As caregiver stress levels tend to be stable over time, and because caregivers’ stress impact quality of life for the autistic child, it is important to develop interventions that alleviate caregivers’ stress (Barker et al., 2011). Encouragingly, caregivers’ psychological functioning is sensitive to change with intervention. For example, several review articles recently highlighted the beneficial psychological effects of interventions such as cognitive training, mindfulness, and psychoeducation for caregivers of children with autism (Catalano et al., 2018; Da Paz & Wallander, 2017). These interventions, however, tend to be time-consuming and based outside the home. This can make accessing them challenging for caregivers who, often lacking alternative childcare, sometimes find it hard to get out of the house (Fowler & O’Connor, 2021; Griffith & Hastings, 2014; Ludlow et al., 2012). Moreover, these interventions are not always free of charge, and many caregivers of autistic children report financial difficulties caused by surrendering employment to provide full-time caregiving (Sharpe & Baker, 2007). Interventions that can be engaged with at home that demand little time and are relatively cheap are needed for caregivers of autistic children.

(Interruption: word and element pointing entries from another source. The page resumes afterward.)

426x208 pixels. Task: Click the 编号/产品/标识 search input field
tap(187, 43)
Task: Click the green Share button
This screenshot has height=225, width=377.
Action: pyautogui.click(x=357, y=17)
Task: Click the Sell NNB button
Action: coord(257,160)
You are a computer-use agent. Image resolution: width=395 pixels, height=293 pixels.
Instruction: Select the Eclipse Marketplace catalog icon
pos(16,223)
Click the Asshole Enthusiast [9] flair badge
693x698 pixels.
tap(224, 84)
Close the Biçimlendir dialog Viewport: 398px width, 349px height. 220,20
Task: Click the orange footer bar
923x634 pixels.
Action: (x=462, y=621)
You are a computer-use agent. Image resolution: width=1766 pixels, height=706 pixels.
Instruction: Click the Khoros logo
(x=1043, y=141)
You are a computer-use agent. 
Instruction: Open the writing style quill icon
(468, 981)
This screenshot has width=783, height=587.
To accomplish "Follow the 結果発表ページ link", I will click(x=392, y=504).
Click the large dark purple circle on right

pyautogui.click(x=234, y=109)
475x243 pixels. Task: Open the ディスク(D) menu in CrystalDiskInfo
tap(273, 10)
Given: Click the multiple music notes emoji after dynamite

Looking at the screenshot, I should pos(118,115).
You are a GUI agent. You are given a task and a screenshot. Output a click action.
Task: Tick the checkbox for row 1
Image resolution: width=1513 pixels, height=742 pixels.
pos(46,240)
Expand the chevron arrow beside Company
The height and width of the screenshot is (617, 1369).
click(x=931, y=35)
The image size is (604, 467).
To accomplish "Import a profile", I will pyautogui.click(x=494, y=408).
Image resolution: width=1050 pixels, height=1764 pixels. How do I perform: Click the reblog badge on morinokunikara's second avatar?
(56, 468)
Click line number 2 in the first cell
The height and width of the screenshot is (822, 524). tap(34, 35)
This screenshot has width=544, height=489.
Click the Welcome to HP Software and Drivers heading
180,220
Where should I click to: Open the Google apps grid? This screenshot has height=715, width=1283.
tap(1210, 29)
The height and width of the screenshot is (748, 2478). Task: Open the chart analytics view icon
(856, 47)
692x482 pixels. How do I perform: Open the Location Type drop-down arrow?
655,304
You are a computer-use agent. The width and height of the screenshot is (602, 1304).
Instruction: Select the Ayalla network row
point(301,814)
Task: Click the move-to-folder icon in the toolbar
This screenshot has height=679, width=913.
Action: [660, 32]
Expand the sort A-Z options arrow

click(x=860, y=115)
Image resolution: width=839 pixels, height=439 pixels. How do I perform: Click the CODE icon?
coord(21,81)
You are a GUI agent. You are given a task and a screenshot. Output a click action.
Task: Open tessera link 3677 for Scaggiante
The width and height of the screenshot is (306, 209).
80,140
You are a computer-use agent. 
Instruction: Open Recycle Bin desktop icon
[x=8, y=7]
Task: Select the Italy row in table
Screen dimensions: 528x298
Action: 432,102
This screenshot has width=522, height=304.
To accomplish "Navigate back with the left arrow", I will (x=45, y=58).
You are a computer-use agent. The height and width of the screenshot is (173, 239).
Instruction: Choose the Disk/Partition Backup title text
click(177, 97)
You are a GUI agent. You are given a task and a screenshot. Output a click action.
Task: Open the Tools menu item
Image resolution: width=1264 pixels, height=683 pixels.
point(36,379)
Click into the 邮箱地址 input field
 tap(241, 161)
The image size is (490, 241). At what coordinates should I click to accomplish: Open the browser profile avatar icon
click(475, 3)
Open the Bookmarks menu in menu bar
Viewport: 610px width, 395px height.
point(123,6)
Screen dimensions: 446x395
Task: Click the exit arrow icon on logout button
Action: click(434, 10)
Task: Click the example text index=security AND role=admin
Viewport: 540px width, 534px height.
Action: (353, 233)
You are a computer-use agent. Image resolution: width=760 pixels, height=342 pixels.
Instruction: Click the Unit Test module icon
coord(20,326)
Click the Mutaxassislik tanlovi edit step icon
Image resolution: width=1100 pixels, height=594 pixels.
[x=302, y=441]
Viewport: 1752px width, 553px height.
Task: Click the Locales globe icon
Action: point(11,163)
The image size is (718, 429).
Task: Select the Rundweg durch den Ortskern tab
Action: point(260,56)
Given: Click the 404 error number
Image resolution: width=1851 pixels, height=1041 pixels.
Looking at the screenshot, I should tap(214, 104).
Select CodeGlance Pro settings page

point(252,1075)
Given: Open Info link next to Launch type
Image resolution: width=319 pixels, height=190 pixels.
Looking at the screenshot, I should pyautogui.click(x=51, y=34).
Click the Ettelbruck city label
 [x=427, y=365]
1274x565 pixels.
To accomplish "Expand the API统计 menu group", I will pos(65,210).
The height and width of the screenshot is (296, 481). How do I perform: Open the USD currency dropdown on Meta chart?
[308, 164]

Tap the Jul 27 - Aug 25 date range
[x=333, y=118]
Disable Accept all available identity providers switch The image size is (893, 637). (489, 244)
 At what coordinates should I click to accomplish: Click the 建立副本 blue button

Several researchers have already explored that some home-based interventions can be useful for helping caregivers cope with stress. For example, emotional disclosure interventions, in which caregivers explore their feelings about caregiving, good or bad, using expressive writing techniques, can be done at home, quickly, and without financial cost. Moreover, these writing interventions promote positive psychological changes for caregivers, manifesting as reductions in anxiety. These home-based writing interventions are also positively received by caregivers who describe them as feasible and useful (Lovell et al., 2016). Attrition rates for these interventions also tend to be low (Da Paz et al., 2018). Caregivers also respond well, psychologically, to other home-based interventions. For example, caregivers who engage with social support interventions in their home, accessing them online, report notable reductions in feelings of depression (Clifford & Minnes, 2013; Cole et al., 2017). Educational interventions that provide caregivers more information about autism and making recommendations about how to cope with caregiving struggles, when packaged as a cheap and easily accessible mobile app, also effectively alleviate caregivers’ stress (Hemdi & Daley, 2017).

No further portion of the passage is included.